Sarah Small and Isolde Chae-Laurence are both excellent.  A long scene at the start in which Isolde relates (or invents?... it's a bit Penthouse Forum by the end) a recent visit to a massage parlour shows an easy closeness between them, which the film then slowly breaks down.  By comparison Charlie Hewson is a little short-changed, he's good as the nice, handsome, guy that Sarah is interested in - the scene in which they first really talk is one of the film's best - but he's only got that one note to play.  This is perhaps where the film could have expanded a little on its 71 minute running time, just to give Steph a bit more personality.

Just as it does in Thou Wast Mild And Lovely, Decker's seemingly down to earth drama occasionally, and increasingly, gets diverted.  Both films demonstrate a knack for combining well-observed realism and creepy strangeness, which first takes hold here when, walking home one night, Sarah and Isolde get lost in the woods.  What exactly happens here and in the film's third act is up for debate.  Is Sarah having a late traumatic reaction to an event we see in the pre-credit sequence?  Are she and Isolde being affected by something in the music and the folklore they're studying, or is it something more mundane?  Decker serves up compellingly creepy images in place of answers.

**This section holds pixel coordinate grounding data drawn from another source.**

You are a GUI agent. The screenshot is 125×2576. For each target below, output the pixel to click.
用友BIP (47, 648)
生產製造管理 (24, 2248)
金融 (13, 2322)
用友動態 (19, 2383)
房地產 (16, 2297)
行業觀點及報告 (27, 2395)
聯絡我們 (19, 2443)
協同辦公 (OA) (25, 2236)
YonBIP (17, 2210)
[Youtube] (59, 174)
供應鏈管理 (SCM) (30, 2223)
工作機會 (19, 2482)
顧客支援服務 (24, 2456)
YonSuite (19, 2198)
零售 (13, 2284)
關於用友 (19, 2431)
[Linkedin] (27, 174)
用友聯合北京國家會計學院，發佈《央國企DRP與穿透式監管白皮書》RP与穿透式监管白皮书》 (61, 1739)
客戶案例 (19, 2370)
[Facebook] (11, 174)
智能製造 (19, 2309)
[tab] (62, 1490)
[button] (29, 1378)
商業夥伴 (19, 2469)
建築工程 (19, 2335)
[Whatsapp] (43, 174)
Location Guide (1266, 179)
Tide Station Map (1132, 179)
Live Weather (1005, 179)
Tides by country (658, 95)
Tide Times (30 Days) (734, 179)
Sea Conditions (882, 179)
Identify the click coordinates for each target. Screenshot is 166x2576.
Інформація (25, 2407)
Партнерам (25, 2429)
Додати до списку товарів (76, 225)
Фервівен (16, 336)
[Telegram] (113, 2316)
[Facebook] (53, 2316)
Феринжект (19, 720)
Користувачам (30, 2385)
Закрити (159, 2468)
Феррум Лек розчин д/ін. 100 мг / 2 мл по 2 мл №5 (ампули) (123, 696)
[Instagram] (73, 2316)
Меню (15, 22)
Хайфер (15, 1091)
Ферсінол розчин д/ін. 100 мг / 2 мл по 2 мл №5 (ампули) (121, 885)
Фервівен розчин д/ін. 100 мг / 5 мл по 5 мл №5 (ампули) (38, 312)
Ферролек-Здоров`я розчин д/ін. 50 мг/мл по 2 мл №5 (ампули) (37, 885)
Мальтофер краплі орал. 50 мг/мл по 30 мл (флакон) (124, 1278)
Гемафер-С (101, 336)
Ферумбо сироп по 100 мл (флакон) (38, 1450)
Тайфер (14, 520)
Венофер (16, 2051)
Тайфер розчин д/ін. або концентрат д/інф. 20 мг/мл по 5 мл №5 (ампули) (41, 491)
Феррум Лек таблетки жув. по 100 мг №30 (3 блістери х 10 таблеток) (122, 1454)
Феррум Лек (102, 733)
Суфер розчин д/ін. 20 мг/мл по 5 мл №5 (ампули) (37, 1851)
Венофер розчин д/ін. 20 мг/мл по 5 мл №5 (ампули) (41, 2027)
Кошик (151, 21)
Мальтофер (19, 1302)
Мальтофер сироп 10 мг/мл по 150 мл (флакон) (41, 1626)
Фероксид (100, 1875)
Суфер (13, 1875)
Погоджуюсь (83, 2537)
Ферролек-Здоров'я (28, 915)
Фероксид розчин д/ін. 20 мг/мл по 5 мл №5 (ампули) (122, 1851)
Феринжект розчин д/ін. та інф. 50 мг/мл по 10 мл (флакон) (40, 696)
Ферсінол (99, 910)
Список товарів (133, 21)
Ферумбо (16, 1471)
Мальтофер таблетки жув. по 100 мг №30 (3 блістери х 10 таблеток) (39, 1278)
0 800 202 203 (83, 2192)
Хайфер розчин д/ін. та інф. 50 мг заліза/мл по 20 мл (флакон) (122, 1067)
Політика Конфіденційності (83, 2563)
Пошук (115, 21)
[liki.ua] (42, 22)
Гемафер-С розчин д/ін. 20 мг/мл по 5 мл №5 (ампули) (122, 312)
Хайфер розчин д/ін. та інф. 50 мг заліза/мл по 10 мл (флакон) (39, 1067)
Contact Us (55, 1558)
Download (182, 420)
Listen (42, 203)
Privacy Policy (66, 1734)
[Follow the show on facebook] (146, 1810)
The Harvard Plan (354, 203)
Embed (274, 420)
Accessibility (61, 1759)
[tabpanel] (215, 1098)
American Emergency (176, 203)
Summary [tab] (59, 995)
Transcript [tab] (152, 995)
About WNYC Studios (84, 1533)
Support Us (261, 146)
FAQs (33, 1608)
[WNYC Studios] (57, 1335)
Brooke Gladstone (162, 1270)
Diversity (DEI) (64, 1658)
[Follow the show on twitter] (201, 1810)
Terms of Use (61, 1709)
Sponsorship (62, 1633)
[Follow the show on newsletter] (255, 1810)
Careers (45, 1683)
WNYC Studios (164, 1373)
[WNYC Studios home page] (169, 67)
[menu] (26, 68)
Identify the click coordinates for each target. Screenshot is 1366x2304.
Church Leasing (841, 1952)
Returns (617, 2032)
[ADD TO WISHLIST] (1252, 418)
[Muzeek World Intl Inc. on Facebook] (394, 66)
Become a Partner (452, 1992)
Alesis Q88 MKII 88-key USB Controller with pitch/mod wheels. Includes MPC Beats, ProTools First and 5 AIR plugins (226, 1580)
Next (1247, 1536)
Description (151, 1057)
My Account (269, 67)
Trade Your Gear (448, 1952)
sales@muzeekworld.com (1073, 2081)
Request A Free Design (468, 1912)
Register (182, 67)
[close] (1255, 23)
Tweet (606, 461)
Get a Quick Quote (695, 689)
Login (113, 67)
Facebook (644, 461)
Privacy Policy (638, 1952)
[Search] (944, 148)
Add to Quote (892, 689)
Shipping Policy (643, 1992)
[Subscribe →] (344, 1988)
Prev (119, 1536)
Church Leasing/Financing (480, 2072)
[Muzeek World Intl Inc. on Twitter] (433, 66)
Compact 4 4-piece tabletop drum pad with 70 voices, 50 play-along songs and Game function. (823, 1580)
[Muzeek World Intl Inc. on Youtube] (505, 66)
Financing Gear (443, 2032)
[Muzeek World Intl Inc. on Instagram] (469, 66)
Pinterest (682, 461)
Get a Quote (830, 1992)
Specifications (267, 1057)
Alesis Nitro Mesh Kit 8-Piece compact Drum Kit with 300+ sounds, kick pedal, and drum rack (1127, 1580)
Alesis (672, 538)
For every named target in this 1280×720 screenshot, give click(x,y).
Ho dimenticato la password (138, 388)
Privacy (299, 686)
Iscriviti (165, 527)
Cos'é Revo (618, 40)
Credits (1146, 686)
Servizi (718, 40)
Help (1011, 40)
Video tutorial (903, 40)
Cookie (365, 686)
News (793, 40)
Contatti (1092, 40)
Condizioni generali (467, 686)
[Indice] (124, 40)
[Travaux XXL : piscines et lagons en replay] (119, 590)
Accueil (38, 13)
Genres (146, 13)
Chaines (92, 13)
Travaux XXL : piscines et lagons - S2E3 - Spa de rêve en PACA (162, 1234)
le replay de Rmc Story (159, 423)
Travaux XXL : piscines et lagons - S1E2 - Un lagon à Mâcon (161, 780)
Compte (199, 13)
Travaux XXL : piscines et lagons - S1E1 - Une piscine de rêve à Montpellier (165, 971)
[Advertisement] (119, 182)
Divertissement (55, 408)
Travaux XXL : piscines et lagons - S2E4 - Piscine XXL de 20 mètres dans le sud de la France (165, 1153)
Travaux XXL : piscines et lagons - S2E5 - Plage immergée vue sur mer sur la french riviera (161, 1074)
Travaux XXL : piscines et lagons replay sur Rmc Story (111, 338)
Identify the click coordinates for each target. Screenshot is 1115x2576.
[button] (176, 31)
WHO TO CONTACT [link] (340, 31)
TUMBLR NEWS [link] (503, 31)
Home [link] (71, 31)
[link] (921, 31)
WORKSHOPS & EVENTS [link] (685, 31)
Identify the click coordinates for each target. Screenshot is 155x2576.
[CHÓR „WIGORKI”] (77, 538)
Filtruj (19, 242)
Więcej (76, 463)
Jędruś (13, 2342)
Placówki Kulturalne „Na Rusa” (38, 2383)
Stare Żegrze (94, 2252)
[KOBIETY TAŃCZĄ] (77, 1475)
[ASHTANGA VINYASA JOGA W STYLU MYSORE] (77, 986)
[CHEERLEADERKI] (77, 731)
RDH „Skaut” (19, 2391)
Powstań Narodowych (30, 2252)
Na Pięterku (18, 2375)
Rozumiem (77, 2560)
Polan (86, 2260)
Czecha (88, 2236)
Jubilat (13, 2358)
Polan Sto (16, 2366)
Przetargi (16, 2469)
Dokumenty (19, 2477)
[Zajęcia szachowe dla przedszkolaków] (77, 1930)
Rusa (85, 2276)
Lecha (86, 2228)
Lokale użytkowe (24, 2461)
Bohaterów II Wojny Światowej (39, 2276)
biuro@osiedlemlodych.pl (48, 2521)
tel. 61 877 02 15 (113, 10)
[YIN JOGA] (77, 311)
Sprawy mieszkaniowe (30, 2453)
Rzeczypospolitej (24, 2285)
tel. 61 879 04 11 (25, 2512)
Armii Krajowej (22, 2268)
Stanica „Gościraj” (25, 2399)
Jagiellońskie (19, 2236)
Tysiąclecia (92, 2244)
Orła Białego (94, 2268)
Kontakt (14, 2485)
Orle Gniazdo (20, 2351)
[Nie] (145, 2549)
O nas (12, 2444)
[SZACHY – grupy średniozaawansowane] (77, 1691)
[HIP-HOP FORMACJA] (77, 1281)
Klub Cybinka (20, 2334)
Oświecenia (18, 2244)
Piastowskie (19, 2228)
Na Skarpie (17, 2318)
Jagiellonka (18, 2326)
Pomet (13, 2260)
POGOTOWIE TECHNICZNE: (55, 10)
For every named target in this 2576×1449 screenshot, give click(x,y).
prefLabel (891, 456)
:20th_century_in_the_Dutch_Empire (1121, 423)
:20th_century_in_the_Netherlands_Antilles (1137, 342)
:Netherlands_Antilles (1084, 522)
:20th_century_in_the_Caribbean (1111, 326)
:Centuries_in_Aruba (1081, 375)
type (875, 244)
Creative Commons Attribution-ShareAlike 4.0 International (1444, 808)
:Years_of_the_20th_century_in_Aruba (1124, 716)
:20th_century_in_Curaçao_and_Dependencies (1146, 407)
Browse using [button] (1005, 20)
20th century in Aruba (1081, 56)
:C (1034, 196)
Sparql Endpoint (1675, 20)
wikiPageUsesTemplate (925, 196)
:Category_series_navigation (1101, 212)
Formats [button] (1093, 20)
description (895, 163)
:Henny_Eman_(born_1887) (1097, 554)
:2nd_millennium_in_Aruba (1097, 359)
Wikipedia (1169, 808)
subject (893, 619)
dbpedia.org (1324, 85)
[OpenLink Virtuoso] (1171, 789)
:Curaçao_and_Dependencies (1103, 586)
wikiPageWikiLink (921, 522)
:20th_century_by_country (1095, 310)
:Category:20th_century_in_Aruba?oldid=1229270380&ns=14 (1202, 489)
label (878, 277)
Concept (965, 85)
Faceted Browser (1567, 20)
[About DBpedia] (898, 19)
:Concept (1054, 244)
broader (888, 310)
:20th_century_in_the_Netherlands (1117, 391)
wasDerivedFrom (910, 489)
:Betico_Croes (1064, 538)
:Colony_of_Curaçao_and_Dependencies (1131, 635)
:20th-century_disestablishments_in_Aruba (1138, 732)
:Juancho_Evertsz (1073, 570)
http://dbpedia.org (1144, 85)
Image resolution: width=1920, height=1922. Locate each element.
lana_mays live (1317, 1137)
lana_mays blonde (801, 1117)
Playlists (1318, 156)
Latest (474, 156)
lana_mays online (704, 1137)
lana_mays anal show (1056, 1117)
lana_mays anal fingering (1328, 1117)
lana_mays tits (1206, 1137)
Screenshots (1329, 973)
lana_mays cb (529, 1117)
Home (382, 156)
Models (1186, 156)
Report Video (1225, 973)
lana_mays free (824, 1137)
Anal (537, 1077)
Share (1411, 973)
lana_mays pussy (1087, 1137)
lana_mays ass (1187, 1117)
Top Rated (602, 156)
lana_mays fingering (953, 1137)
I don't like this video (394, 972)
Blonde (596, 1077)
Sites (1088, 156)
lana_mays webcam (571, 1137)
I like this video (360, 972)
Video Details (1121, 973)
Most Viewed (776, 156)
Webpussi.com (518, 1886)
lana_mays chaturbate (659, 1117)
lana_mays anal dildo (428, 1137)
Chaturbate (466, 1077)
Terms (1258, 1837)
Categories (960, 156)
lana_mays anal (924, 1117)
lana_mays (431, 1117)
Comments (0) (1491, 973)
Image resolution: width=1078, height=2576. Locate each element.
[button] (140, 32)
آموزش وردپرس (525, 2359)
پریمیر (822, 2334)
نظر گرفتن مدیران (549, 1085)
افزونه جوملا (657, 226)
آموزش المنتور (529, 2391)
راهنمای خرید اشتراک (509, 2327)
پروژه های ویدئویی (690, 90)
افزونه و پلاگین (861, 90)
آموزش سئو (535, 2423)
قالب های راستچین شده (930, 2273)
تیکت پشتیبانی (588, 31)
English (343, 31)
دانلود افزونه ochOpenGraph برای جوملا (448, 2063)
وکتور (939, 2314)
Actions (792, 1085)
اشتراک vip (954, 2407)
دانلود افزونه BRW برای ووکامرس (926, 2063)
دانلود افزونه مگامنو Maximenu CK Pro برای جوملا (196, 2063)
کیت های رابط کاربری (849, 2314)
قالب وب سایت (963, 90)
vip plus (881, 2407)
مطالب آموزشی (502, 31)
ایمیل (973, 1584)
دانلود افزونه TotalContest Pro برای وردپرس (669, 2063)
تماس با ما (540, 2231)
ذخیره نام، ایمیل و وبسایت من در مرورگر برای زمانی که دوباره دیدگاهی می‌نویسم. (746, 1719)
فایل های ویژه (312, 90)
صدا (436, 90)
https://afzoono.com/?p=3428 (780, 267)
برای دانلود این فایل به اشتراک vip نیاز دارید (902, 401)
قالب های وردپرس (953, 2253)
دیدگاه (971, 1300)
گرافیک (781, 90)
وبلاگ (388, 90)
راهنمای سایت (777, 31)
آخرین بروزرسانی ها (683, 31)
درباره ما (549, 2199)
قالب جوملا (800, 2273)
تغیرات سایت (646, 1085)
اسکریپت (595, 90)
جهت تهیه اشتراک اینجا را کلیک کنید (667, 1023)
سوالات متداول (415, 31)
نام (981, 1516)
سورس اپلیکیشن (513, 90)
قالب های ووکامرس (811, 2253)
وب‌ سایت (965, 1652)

As well as establishing a tone, the continuity between her two films establishes a look for Josephine Decker's work.  Working with DP Ashley Connor she finds a mobile style (perhaps too mobile in this case, Butter does have a minor case of shakycam-itis) that accommodates both observation and surrealism, making the film's stranger moments even more dislocating.  It's telling that the quietest scene in terms of camera movement is a long, somewhat baffling, but very beautiful, dream sequence.

I don't always like ambiguity - I still, at some level, want a movie to tell me a story - but it works for me here and in Thou Wast Mild And Lovely because it's not simply ambiguity.  The fluctuating tone and beautiful images engage, but it's the fact they are tied to characters and performances that would work if the film were the more straightforward drama it begins as that makes those things so interesting to try to puzzle out.

Butter On The Latch is a striking debut and it's a pity, given how short they both are, LFF isn't playing it as a double bill with Thou Wast Mild And Lovely (as they did with Joe Swanberg's Uncle Kent, featuring Decker, and Silver Bullets). Two films in, it's clear that Josephine Decker has a voice and a style, but I'm not sure how to categorise them, that's why I'm anxious to see her next film.